→ **Work instructions**:
Your answer should consist of each line below that includes the word "chart".

→ **Provided information**:
= = = = =
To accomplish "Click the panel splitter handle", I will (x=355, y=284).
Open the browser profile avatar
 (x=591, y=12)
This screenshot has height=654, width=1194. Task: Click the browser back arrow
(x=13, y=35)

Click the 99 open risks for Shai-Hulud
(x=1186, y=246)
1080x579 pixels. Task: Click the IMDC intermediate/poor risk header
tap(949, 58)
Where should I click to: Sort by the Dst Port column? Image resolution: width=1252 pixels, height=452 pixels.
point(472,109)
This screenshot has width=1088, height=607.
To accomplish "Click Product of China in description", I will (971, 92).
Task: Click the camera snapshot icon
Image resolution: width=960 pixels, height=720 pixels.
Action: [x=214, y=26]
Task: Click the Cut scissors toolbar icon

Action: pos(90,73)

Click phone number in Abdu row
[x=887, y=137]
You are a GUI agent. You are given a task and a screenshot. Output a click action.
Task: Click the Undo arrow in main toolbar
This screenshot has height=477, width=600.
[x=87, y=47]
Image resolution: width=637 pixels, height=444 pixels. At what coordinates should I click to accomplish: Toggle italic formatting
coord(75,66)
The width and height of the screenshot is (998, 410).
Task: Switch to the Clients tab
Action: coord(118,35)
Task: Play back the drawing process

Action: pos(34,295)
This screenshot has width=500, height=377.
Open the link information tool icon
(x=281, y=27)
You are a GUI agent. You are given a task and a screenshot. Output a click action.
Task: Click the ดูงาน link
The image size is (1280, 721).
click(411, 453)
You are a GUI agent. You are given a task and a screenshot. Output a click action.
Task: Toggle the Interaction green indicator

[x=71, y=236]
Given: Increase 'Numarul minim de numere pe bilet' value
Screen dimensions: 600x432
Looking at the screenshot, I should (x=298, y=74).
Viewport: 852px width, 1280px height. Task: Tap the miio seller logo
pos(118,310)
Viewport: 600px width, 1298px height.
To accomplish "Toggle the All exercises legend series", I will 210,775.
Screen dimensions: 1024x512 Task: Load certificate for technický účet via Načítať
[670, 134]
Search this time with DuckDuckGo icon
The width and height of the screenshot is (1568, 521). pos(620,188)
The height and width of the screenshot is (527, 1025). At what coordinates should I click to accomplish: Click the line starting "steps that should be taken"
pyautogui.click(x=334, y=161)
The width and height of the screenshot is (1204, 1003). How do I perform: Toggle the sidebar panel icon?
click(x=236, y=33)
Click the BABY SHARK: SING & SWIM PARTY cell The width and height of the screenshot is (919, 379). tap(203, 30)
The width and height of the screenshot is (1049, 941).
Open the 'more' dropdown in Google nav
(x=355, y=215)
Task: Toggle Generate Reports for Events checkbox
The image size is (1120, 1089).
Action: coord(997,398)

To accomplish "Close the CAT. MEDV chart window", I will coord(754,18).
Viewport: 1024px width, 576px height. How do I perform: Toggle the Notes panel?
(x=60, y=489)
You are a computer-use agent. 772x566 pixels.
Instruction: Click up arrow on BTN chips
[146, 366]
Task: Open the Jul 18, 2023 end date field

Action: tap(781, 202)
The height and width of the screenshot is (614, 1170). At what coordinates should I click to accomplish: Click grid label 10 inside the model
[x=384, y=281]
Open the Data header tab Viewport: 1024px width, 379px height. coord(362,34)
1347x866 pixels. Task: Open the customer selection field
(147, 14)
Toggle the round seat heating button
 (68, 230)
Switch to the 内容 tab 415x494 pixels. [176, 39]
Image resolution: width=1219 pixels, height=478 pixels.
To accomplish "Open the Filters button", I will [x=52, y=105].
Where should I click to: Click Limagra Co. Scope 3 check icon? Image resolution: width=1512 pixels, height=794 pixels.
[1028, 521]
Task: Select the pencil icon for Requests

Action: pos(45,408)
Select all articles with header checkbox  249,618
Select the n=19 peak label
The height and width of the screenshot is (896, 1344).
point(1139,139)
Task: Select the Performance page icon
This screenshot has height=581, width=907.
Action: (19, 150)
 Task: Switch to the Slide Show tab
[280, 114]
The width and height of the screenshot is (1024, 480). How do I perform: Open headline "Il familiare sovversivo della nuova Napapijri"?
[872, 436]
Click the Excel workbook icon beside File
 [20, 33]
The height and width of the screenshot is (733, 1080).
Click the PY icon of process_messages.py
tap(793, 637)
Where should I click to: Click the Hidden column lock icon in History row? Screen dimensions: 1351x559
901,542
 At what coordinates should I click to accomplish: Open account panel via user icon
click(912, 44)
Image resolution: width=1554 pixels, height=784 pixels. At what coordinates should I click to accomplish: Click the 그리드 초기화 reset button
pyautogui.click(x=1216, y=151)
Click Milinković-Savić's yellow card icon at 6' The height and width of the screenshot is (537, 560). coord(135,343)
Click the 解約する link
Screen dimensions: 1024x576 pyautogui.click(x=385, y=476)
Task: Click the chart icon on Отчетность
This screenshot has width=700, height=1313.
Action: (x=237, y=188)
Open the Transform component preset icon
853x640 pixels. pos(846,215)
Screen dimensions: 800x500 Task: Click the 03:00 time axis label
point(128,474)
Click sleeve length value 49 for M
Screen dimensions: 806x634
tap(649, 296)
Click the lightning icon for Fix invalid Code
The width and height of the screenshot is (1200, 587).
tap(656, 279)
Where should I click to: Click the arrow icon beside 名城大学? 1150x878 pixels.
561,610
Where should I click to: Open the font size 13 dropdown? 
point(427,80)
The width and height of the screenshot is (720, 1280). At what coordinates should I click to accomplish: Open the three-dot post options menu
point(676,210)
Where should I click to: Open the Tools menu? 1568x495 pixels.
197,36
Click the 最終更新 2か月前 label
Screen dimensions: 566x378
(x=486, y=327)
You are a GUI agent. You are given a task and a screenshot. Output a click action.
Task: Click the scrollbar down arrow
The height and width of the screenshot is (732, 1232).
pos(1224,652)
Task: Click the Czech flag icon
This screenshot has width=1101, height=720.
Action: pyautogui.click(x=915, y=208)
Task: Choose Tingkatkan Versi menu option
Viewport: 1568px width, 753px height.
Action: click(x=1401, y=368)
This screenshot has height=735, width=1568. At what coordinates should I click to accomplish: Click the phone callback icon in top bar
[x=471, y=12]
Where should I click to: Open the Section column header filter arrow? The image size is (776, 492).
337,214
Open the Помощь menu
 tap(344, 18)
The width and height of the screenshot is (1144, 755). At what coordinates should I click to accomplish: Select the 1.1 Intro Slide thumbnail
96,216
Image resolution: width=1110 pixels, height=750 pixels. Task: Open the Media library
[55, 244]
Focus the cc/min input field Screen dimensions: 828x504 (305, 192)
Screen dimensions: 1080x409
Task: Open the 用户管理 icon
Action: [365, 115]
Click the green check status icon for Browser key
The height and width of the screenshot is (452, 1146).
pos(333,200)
= = = = =
→ **Solution to the problem**:
To accomplish "Close the CAT. MEDV chart window", I will coord(754,18).
Task: Click the chart icon on Отчетность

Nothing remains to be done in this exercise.